Oh shit zipped across his face. Nervously he said to Trassa, ‘Why did you take the credit card out in Seamus Senior’s name? Is that not … fraud?’
Mimicking Giles’s accent with impressive spite, Trassa replied, ‘Having a threesome with your first wife and your second wife, while you’re married to your third wife. Is that not … fraud?’
Shame silenced Giles. Eventually he managed, ‘To be accurate, it’s adultery. Morally wrong. What you did, though, that was an actual crime.’
After a brief, stunned silence, Trassa began a stuttering defence. ‘Well! It’s fine and dandy for Mr Cokehead Giles! You’ve plenty of money. But for the likes of me, decent people, who earn their money honestly, we do what we can to get by. What’s mine is my husband’s and what’s my husband’s is mine.’ Witheringly, she said, ‘You and your exhibition openings and sailing around the Greek islands listening to opera, you’ll never understand what it’s like for a woman like me, so keep your posh mouth shut!’
Giles promptly did. Everyone had their mouths zipped. Trassa’s control of the group was extraordinary.
‘Trassa,’ I said. ‘You’re not getting it. What you did is illegal.’
‘But not wrong.’ Trassa was loud.
Harlie, who until now had been twirling her hair and staring into the middle distance, sat up so abruptly that the whole room looked at her. ‘I’m sick of your shit,’ she declared. ‘You lied by acting like you’d only borrowed about fifty euro.’
My heart leapt. For almost a week Harlie had been angry but worryingly aloof; this outburst indicated progress.
‘Lied!’ Trassa exploded. ‘When did I ever lie?’
‘It’s called “lying by omission”,’ Giles supplied, suddenly brave.

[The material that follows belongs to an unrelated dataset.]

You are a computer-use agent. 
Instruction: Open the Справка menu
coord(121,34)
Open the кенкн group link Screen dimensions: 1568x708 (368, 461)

Harlie flicked him a scornful glance. ‘Thanks, Giles, I had, like, literally no idea.’ She shifted back to Trassa. ‘You’re a liar.’
‘No, but …’ Trassa ran out of words. She seemed confused.
We were finally getting someplace. Trassa was no longer entirely convinced by her own lies and I needed to park this for a while, to let her truth begin its sacred rearrangement.
9
It was Thursday night before Brigit called me back.
She and I could go for weeks without speaking but our connection was as strong as when we’d shared an apartment in New York, more than twenty years ago.
Around the time I got into recovery she fell for a man from County Galway, with soft-voiced banter and devilment in his eyes. Like everyone, he ‘worked in IT’。 They suffered a tough few early years, crammed into a small apartment in Queens with their two young boys, then returned to Ireland, built their dream house (which was also my dream house) on Colm’s family’s remote, rocky farm, and had two more children.